WHAT IS EXPECTED:
Print the entries below again exactly as they stand, but skip any picture.

::::

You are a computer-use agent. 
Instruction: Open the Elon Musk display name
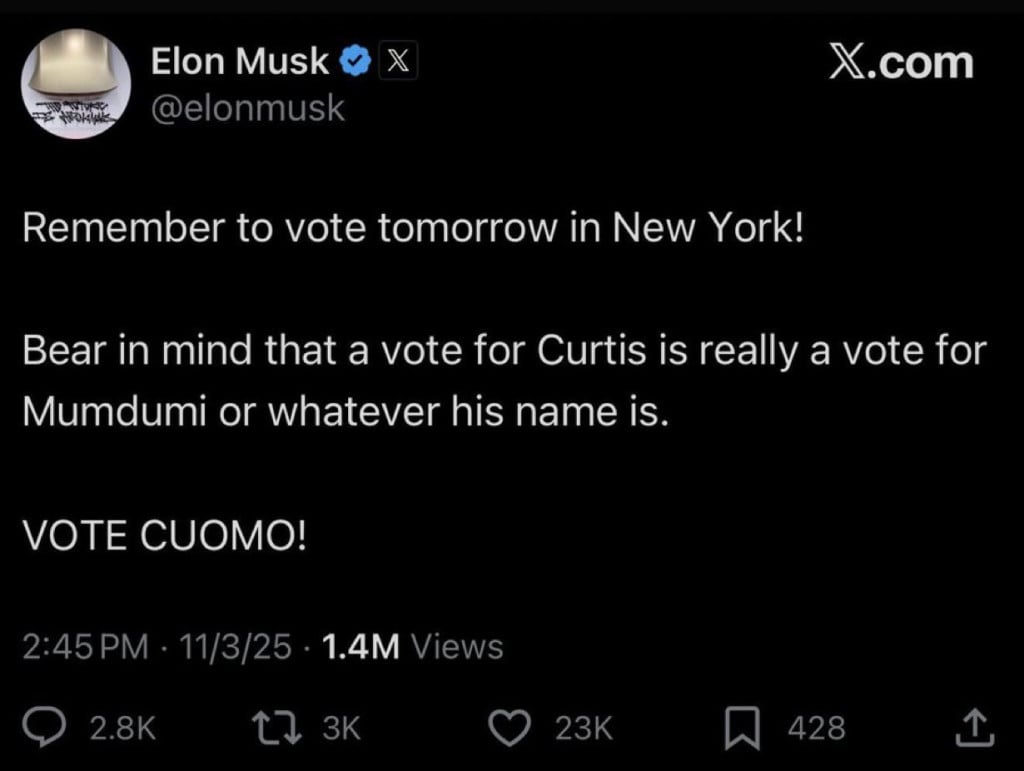(240, 62)
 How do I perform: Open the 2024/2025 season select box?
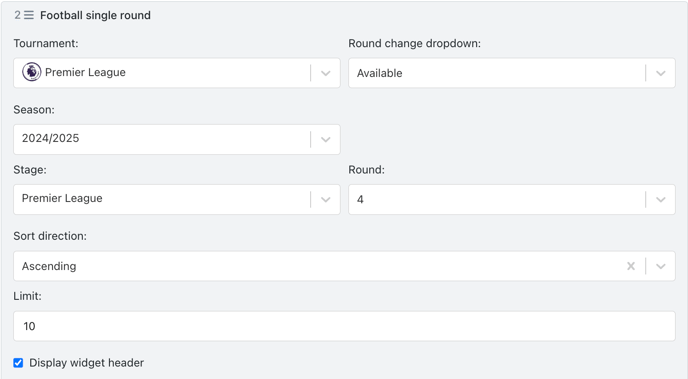(177, 139)
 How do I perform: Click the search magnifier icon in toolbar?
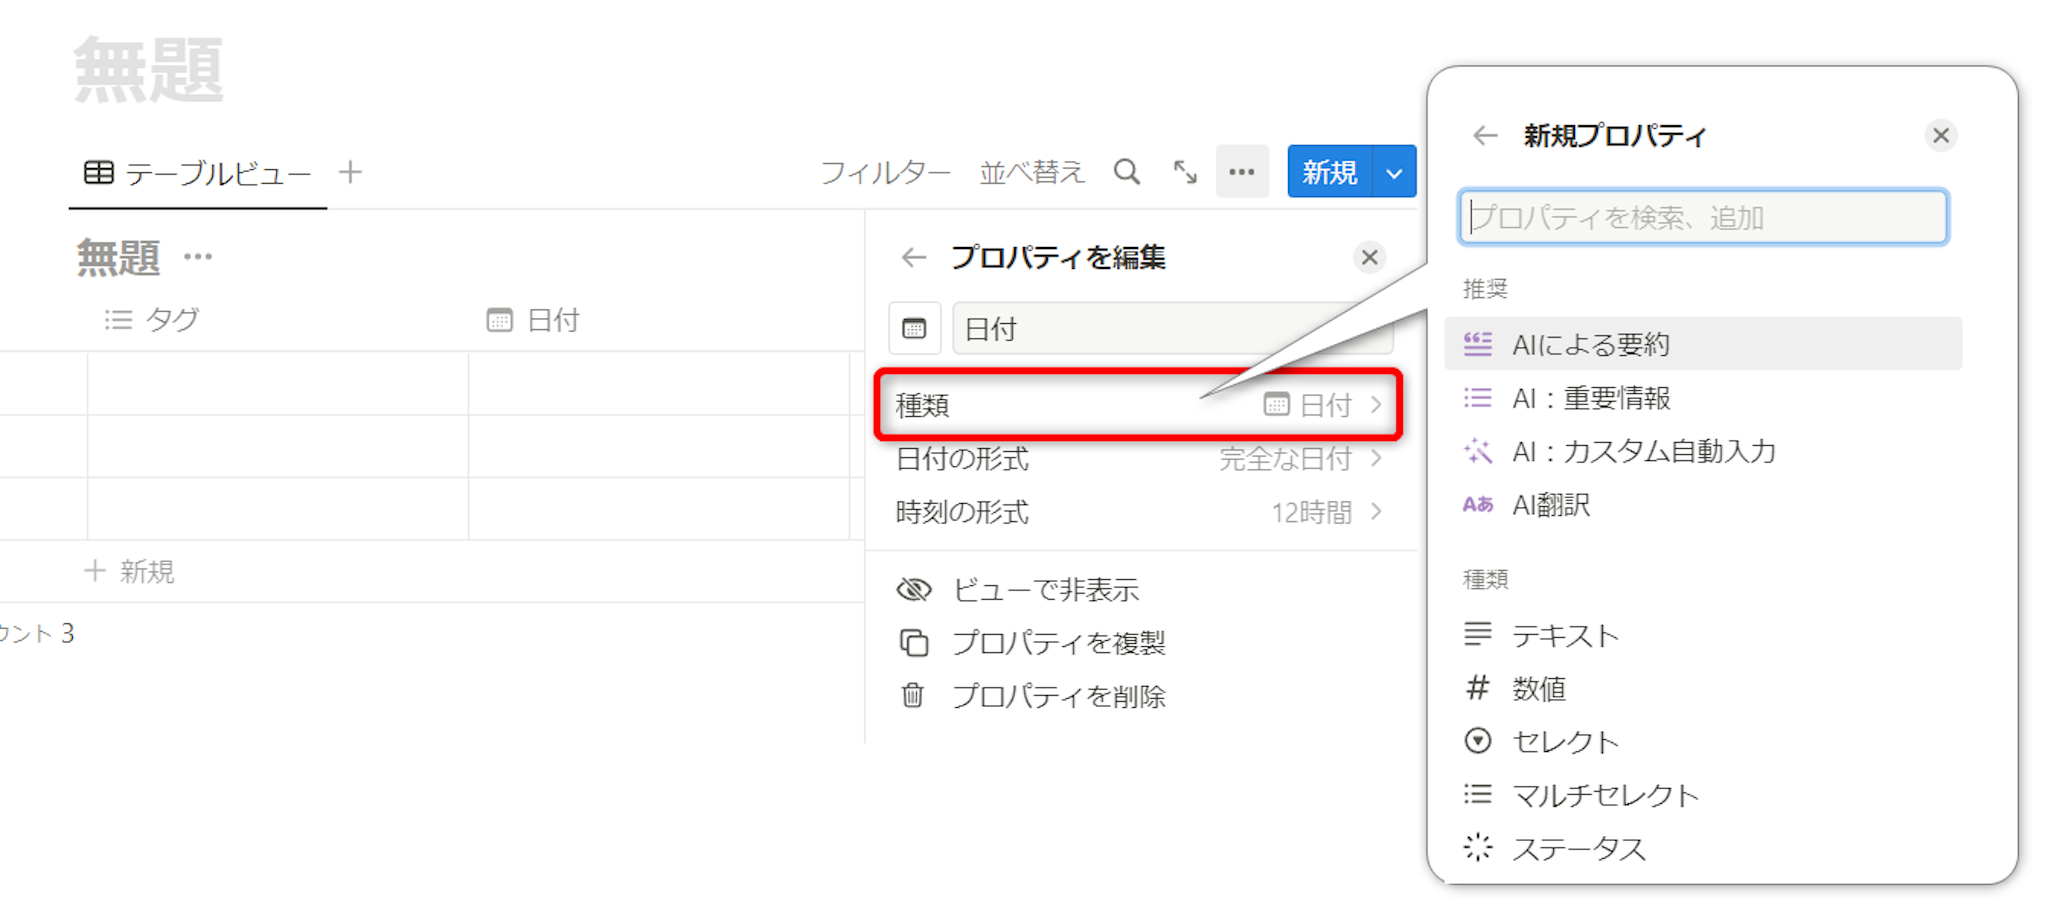click(1127, 172)
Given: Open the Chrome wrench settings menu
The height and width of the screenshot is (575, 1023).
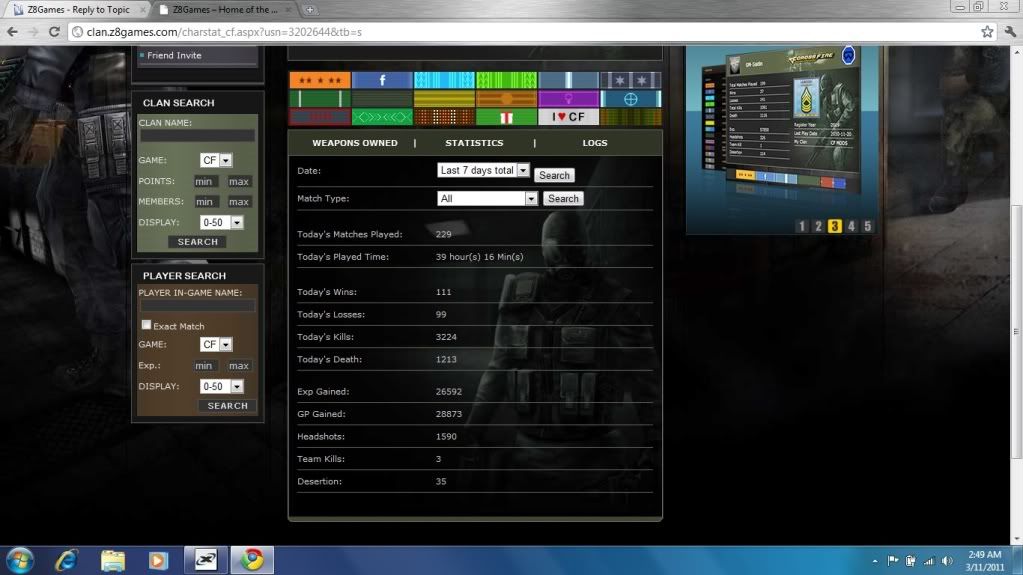Looking at the screenshot, I should click(1007, 31).
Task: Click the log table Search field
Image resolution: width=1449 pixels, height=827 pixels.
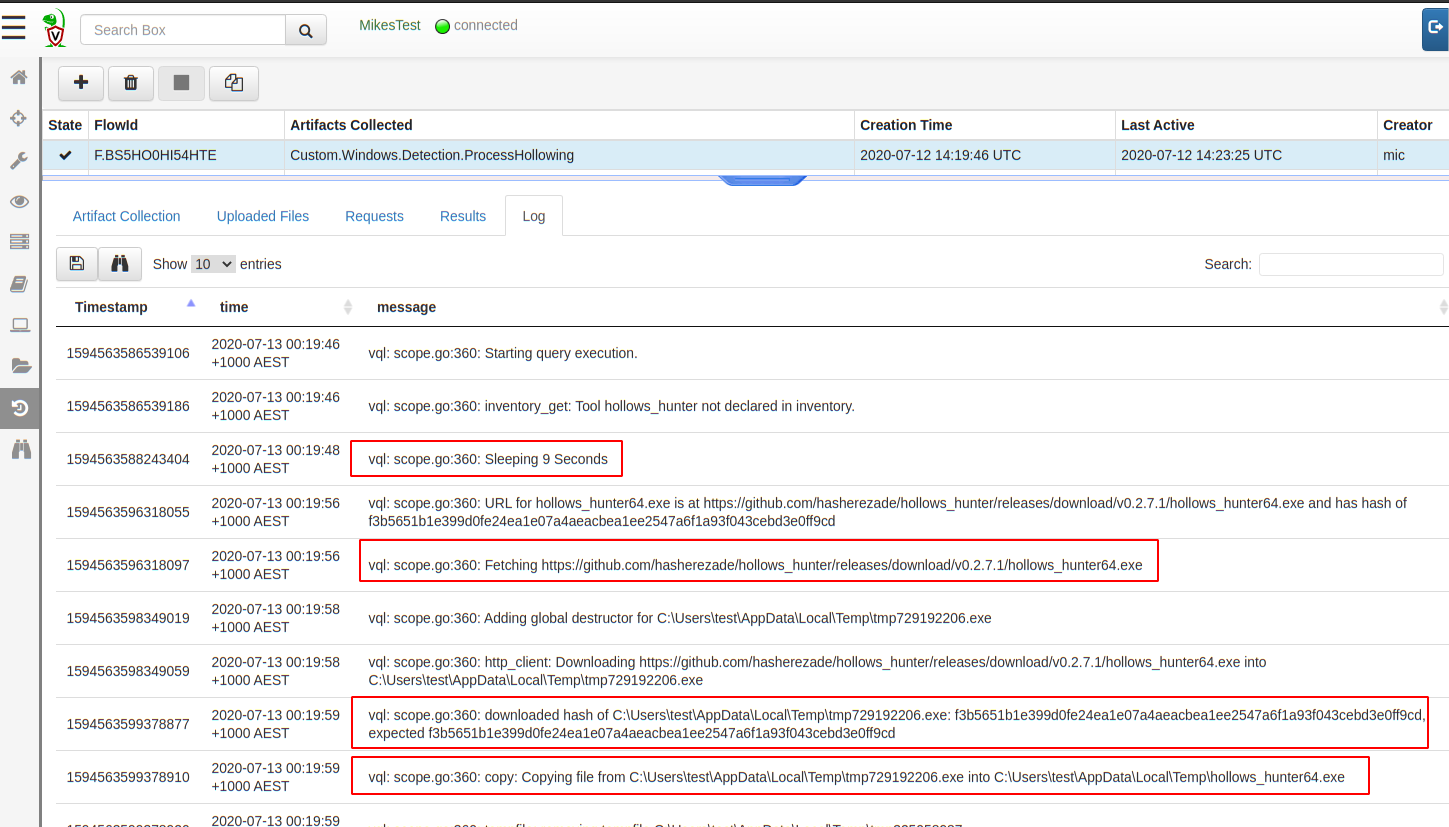Action: point(1350,264)
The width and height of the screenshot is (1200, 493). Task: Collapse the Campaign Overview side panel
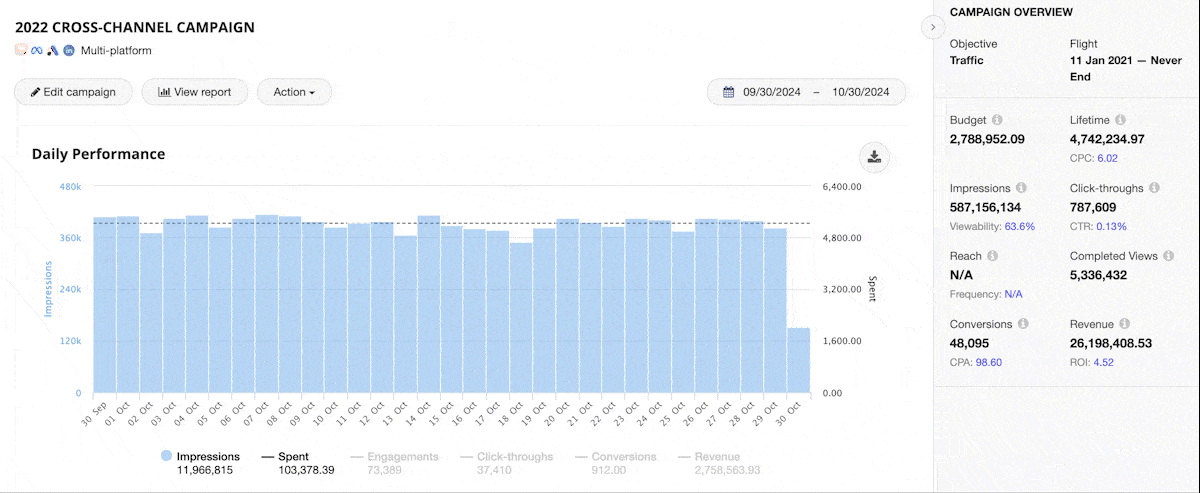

::::

SOLUTION TO THIS EXERCISE:
You are a computer-use agent. 
Instruction: Open the Elon Musk display name
(240, 62)
 How do I perform: Open the 2024/2025 season select box?
(177, 139)
 How do I perform: Click the search magnifier icon in toolbar?
click(1127, 172)
Given: Open the Chrome wrench settings menu
The height and width of the screenshot is (575, 1023).
Looking at the screenshot, I should click(1007, 31).
Task: Click the log table Search field
Image resolution: width=1449 pixels, height=827 pixels.
Action: point(1350,264)
The width and height of the screenshot is (1200, 493). Task: Collapse the Campaign Overview side panel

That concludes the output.